Posted by: oj at December 5, 2006 4:53 PM

Just glancing at the list of those who stole more than 30 bases last year, only the inhuman Ichero, Dave Rbts, and Jimmy Rollins had a higher stolen base % last year. Yep, Jeter's definitely below avg.

Posted by: Jim in Chicago at December 5, 2006 4:54 PM

Interesting that you've succumbed to the illusion that he's a good baserunner while the numbers tell the opposite story. It nicely illustrates Billy Beane's point in Moneyball that the eyes lie.

Posted by: oj at December 5, 2006 4:58 PM

I haven't read James for about 20 years. I do remember that he was a terrific writer in his early handbooks. My Baptist wife hates bathroom reading, I'm sure there's something ungodly about it, but this is the perfect bathroom book to soak in the fecal clouds of many flushes.

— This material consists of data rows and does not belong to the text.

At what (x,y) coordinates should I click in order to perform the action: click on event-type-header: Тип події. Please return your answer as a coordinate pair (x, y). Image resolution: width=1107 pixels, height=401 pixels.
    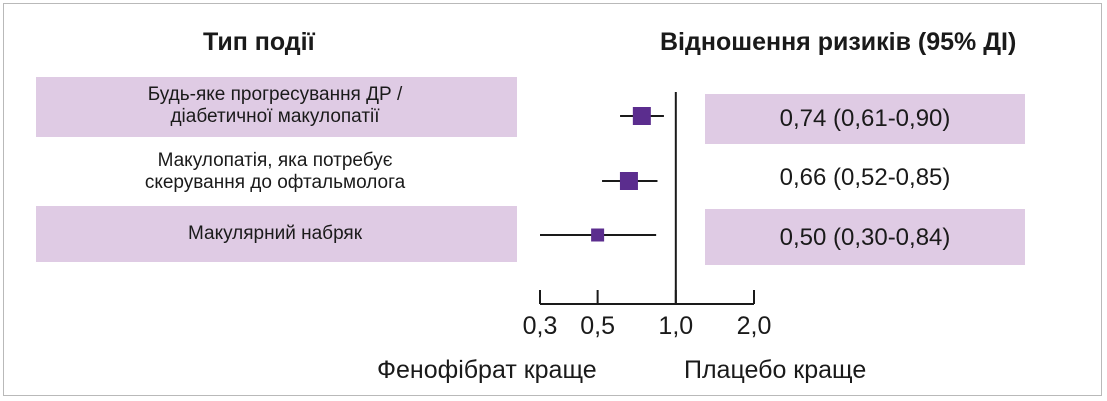
    Looking at the image, I should click on (259, 42).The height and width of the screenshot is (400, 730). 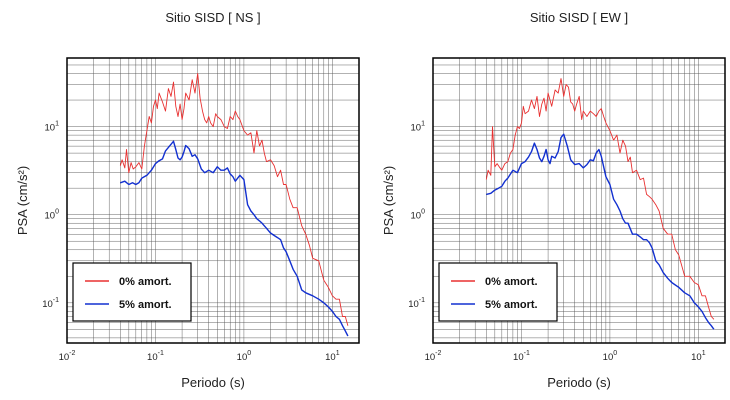 What do you see at coordinates (579, 18) in the screenshot?
I see `chart-title: Sitio SISD [ EW ]` at bounding box center [579, 18].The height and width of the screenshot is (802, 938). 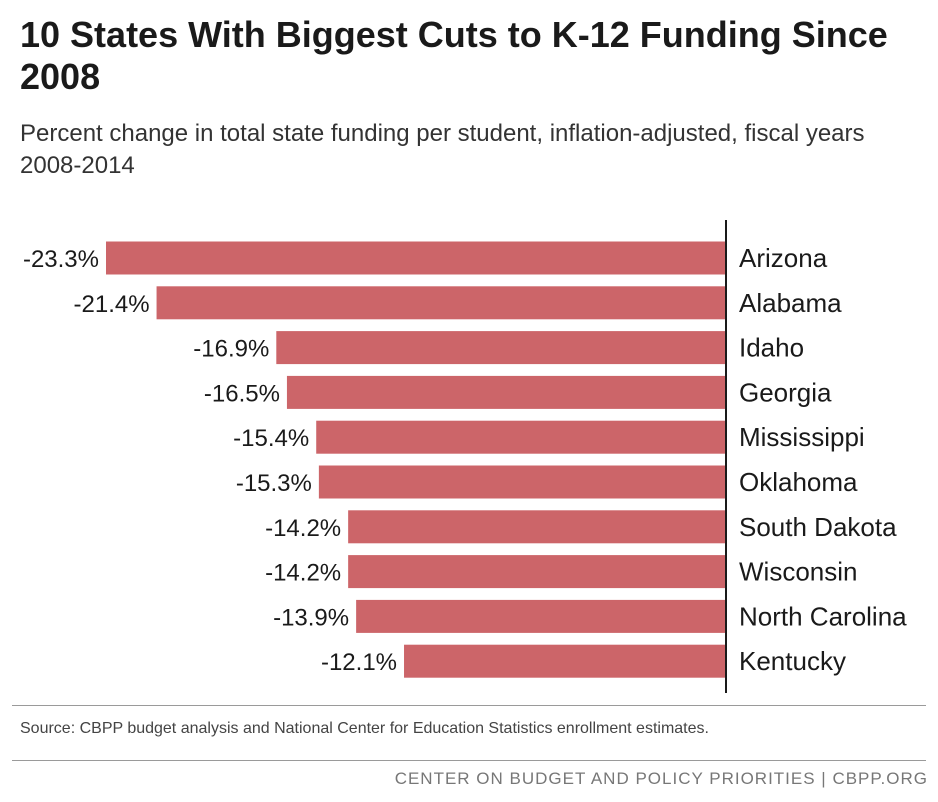 What do you see at coordinates (792, 661) in the screenshot?
I see `category-label: Kentucky` at bounding box center [792, 661]. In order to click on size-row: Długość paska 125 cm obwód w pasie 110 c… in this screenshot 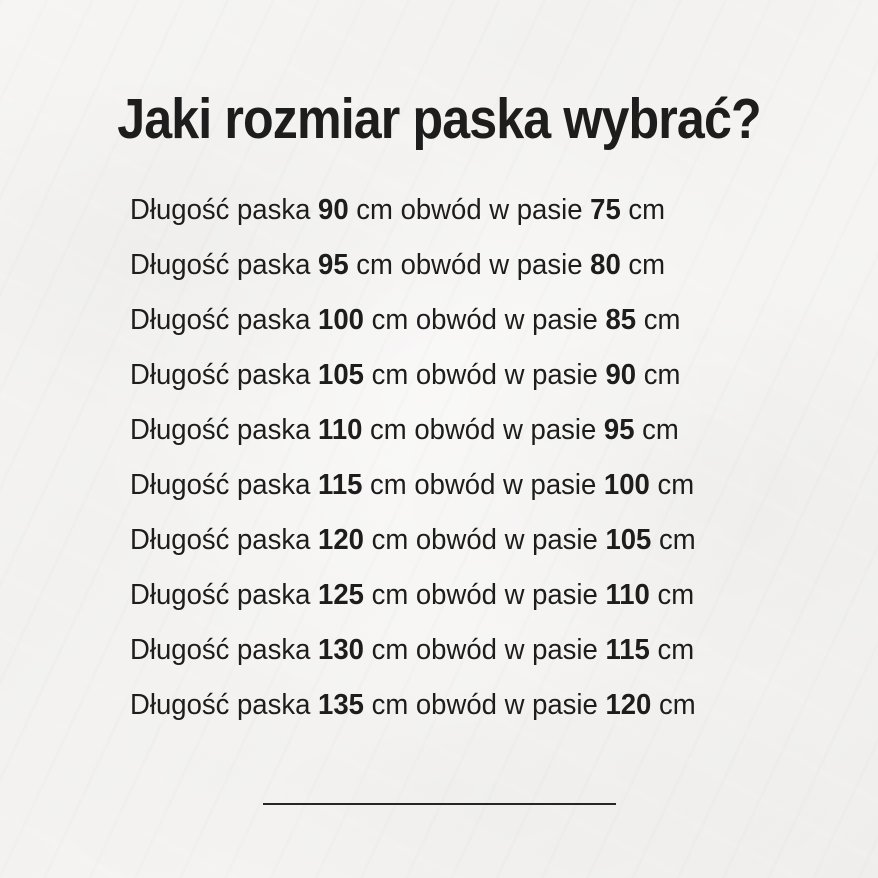, I will do `click(413, 596)`.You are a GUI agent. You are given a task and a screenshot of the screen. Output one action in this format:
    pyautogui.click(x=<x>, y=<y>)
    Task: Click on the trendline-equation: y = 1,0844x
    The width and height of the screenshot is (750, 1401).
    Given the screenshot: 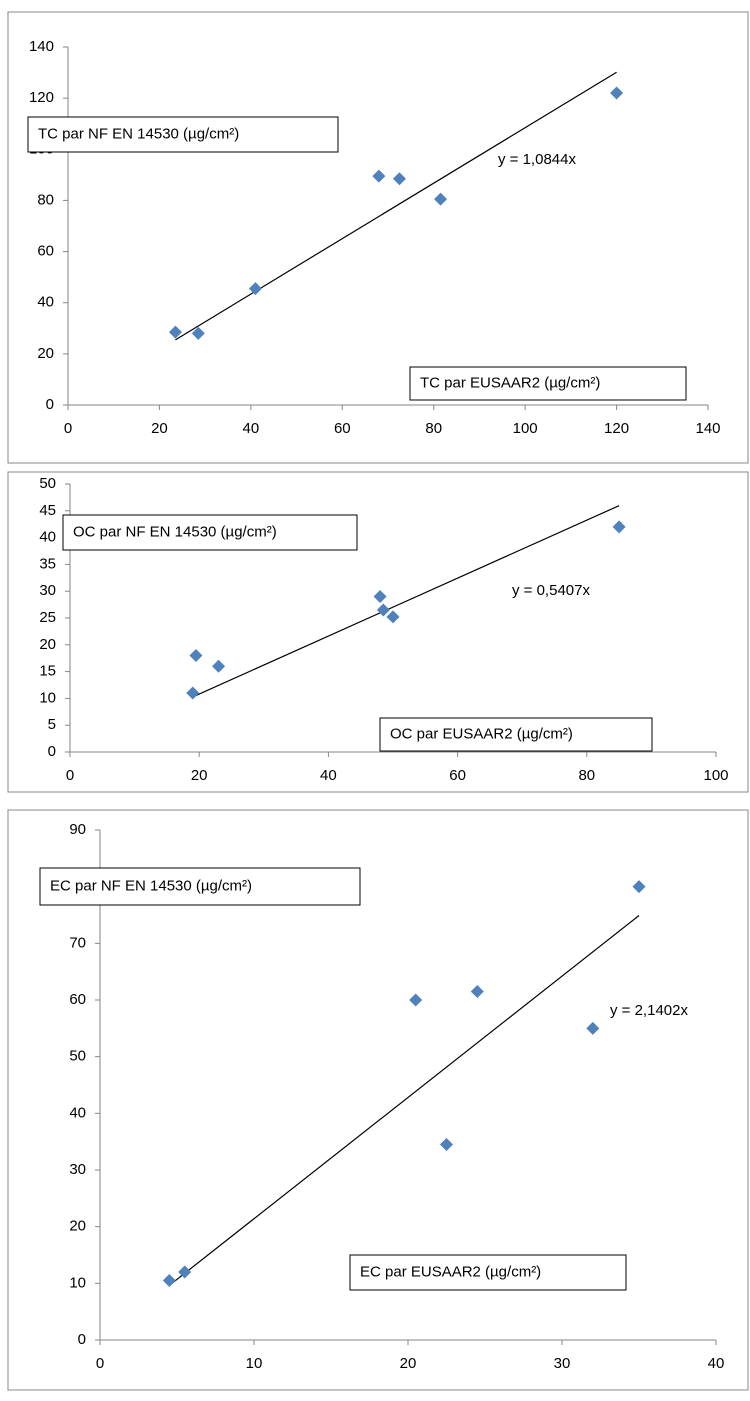 What is the action you would take?
    pyautogui.click(x=537, y=160)
    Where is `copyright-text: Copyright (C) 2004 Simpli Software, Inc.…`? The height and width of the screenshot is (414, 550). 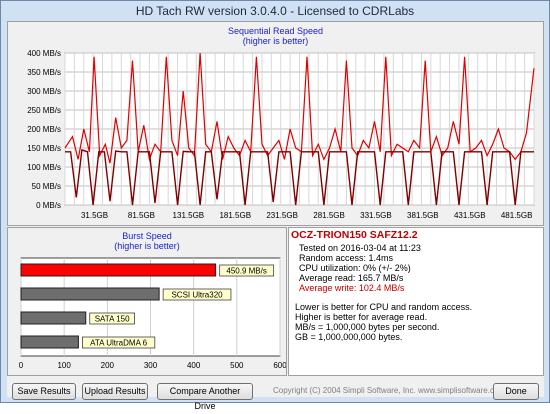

Posted by: Palmcroft at December 5, 2006 5:08 PM

Um, the only stats I referred to were stolen bases, which put him at the very top of the league for the season, and within a shout of the AL career leader.

It's possible, but I find it difficult to believe that someone who's such a good basestealer could be poor in other aspects of baserunning. I suspect there are other circumstances in play.

The defensive stats remain a problem. BP says he's been at least avg if not better the past 3-4 seasons. There's wild flunctuations in the various defensive metrics.

Since BP is the best of the sabermetric lot from what I can see, I go with them. They gave Jetes a 105 RATE this past season, and a 107 the year before. That's well above avg.

In any case, it's a significant problem when there's such a wide discrepancy between the metrics.

The baserunning stats are eye-opening, but I'd like to see some more analysis, since we're talking relatively few chances over the course of a season. For example, it'd be difficult to go from 1st to 3rd if many of the singles were line drives to left. What are his career numbers?

Posted by: Jim in Chicago at December 5, 2006 5:20 PM

Yeah, whenever he's on base there are linedrives... Classic!

Posted by: oj at December 5, 2006 5:43 PM

Um, how do you explain the basestealing numbers then?

Again, what are the career stats?

Line-drive hitting righties behind him in the lineup, a cautious 3rd base coach like Bowa generally has been, the fact that with the Yankee lineup there's no reason to risk outs on the bases, all of these could have affected the numbers last season.

I'll just assume that you either don't have the numbers for his career, or, that you do have them and they shoot down your case.

Meanwhile, if AGon was the fielder you thought he was (BP had him at a 96 RATE last season btw,way below Jeter tho above his terrible career avg)and the hitter you played up all last season, why are the Sawx letting him walk?

Posted by: Jim in Chicago at December 5, 2006 6:19 PM

Another method of analyzing the baserunning stats would be, first, to check how many times Jeter failed to make it 1st to 3rd or 2nd to home b/c he was thrown out, and to compare that to the league avg, and then to the Yankee avg.

If the Yankees in general both didn't go 1st to 3rd or 2nd to home often, but rarely got thrown out, that would be evidence of caution on the basepaths that has nothing to do with a player's particular skill as a baserunner.

Posted by: Jim in Chicago at December 5, 2006 6:27 PM

Jim in Chicago:

I'm predicting that you're right and that OJ will retort about how cautious baserunning is for sissies. Watch it happen.

Posted by: Matt Murphy at December 5, 2006 7:31 PM

The fact is, Jeter isn't even the best shortstop on the DamnYankees' roster, which says it all about the team and their "captain." (And what's this "captain" [expletive deleted], anyhow? Maybe his problem is that he wishes he were playing hockey.) If he cared so much about the team, he'd move to another position.